Selain itu, penetapan sebuah daerah menjadi kawasan cagar budaya disebutkan membutuhkan proses, dari usulan, kajian dan kemudian penetapan. Lebih lanjut, jika sebuah area telah ditetapkan sebagai kawasan cagar budaya, maka akan ada konsekuensi dari kebijakan tersebut.
“Dia tidak serta merta kita tetapkan, karena ada efeknya. Satu kawasan ditetapkan sebagai kawasan cagar budaya, nanti masyarakat tidak bisa menempati lokasi itu lagi,” ungkap Ketua Masyarakat Sejarawan Indonesia (MSI) Aceh, Dr Mawardi Umar saat ditemui di Ruangan Laboratorium Pendidikan Sejarah USK, di Banda Aceh, kepada acehinfo.id, Selasa, 8 Februari 2022.
Hal ini disampaikan Mawardi Umar terkait polemik proyek Instalasi Pengolahan Air Limbah (IPAL) di Gampong Jawa dan keberadaan Instalasi Pengelolaan Lumpur Tinja (IPLT) serta Tempat Pembuangan Akhir (TPA) Sampah di sekitar muara Krueng Aceh. Daerah yang kemudian disebut sebagai “Kawasan Cagar Budaya” oleh beberapa sejarawan dan aktivis kebudayaan tersebut, menurutnya belum memiliki ikatan hukum yang kuat seperti halnya yang diatur dalam Undang-Undang Cagar Budaya. Sehingga, menurutnya, menjadi sulit untuk diperjuangkan, terlebih jika adanya kepentingan politis dan kepentingan para pihak dalam issue tersebut.
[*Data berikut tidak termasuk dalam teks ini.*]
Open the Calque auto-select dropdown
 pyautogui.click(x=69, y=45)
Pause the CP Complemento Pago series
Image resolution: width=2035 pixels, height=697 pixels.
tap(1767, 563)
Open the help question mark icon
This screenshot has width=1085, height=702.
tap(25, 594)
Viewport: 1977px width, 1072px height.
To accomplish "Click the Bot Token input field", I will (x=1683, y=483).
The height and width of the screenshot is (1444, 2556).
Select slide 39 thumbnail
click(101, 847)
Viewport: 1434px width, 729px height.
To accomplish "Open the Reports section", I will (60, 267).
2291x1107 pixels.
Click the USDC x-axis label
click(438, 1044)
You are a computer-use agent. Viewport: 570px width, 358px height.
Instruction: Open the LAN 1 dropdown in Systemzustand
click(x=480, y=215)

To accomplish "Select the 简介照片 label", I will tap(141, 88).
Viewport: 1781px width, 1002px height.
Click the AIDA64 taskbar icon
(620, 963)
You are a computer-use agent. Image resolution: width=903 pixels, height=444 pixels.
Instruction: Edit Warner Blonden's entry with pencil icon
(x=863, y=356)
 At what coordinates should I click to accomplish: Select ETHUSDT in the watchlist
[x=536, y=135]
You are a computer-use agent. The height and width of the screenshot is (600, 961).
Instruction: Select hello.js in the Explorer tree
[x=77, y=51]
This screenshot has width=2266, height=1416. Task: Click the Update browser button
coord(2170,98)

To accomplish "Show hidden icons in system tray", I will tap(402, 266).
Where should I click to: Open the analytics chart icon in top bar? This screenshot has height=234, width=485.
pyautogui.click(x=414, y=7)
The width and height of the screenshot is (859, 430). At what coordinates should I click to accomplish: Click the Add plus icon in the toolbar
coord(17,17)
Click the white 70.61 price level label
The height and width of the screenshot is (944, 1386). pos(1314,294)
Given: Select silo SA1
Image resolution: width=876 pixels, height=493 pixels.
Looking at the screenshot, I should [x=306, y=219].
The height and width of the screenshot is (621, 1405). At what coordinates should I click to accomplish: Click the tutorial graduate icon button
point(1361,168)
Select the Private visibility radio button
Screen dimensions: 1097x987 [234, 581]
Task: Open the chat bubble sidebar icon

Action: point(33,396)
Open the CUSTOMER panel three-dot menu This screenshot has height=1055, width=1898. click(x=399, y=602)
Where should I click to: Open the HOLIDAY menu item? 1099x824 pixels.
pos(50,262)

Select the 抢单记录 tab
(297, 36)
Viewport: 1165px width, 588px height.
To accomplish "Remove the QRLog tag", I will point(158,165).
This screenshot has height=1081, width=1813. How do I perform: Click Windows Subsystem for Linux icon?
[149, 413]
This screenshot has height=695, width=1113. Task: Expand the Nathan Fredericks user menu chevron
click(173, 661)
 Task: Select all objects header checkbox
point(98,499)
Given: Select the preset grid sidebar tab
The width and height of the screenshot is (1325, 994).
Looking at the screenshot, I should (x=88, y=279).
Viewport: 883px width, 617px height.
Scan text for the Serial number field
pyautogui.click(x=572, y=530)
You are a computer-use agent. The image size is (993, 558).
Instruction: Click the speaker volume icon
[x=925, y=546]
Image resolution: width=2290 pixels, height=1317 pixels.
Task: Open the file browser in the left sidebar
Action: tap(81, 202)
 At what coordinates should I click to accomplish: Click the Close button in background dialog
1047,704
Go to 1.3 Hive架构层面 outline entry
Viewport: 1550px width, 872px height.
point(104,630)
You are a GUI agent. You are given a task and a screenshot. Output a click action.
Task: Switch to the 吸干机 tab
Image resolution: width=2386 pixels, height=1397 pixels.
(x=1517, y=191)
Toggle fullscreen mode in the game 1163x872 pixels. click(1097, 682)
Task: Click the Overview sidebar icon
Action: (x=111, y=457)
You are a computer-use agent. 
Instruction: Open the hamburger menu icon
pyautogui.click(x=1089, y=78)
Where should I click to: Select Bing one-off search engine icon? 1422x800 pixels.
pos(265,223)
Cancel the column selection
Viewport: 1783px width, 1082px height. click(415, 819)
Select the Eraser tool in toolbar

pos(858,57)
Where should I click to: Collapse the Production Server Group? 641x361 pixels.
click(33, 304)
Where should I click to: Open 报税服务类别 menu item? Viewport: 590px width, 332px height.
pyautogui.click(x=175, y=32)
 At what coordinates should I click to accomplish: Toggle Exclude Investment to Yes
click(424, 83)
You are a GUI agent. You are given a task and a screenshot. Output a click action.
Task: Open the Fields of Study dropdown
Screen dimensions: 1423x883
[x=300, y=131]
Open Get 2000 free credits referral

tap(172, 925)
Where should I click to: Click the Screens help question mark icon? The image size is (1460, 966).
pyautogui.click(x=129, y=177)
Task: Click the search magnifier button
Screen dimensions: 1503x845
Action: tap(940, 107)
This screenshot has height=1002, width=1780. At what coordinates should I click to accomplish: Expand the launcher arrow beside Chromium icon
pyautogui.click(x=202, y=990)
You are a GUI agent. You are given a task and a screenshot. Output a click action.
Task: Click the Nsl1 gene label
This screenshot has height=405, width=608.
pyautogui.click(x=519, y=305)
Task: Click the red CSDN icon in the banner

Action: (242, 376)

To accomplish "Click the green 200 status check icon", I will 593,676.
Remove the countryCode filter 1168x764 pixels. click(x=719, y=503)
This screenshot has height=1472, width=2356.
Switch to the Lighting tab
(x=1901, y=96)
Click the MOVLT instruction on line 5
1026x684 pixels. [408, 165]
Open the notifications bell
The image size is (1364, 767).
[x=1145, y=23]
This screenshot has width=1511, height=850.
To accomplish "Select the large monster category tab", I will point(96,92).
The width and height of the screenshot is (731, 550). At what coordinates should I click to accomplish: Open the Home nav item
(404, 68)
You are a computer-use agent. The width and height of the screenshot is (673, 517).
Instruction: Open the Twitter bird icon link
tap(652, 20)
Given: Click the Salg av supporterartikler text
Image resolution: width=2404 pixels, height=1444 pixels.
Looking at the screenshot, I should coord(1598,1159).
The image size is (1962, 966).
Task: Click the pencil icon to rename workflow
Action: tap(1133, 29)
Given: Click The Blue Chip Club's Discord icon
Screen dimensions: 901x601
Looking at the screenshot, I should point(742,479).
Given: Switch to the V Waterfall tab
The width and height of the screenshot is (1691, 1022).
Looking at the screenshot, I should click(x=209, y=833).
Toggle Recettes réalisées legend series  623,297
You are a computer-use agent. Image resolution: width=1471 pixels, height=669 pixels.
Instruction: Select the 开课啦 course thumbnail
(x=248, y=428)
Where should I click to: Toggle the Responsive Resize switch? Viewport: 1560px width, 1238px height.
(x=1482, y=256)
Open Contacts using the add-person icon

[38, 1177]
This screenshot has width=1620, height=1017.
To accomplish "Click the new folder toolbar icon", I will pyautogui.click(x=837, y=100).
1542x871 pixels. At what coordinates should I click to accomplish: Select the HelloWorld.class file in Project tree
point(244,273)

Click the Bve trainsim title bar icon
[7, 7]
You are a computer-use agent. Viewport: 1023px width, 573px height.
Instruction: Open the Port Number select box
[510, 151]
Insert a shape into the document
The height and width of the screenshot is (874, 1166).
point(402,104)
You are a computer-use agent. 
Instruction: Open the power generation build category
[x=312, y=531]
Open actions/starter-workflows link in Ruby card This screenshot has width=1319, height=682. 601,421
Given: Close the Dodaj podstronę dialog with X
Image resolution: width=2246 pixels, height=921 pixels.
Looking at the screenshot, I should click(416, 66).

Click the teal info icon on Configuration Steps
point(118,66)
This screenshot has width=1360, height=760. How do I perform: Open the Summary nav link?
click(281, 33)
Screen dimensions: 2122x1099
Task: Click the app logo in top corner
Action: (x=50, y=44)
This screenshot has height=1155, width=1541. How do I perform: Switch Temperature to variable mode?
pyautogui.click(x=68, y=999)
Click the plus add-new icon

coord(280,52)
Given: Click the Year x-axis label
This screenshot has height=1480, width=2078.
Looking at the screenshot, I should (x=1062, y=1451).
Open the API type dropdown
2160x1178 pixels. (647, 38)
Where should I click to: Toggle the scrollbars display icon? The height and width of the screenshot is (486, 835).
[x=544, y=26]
Baca: Proyek IPAL Dilanjutkan, Mizuar: Sikap Mapesa Belum Berubah
Sebagai akademisi, Mawardi tidak berani menduga-duga jika daerah yang selama ini diperdebatkan itu adalah kawasan cagar budaya. Apalagi berdasarkan hasil kajian MSI Aceh terhadap penelitian zonasi para arkeolog, lokasi proyek IPAL tersebut justru tidak masuk kawasan situs cagar budaya. Begitu pula dengan beberapa nisan era Kesultanan Aceh Darussalam—yang sebelumnya disebutkan ditemukan di salah satu kolam IPAL. “Dari hasil kajian arkeolog, tidak masuk dalam lokasi (proyek IPAL),” ujarnya.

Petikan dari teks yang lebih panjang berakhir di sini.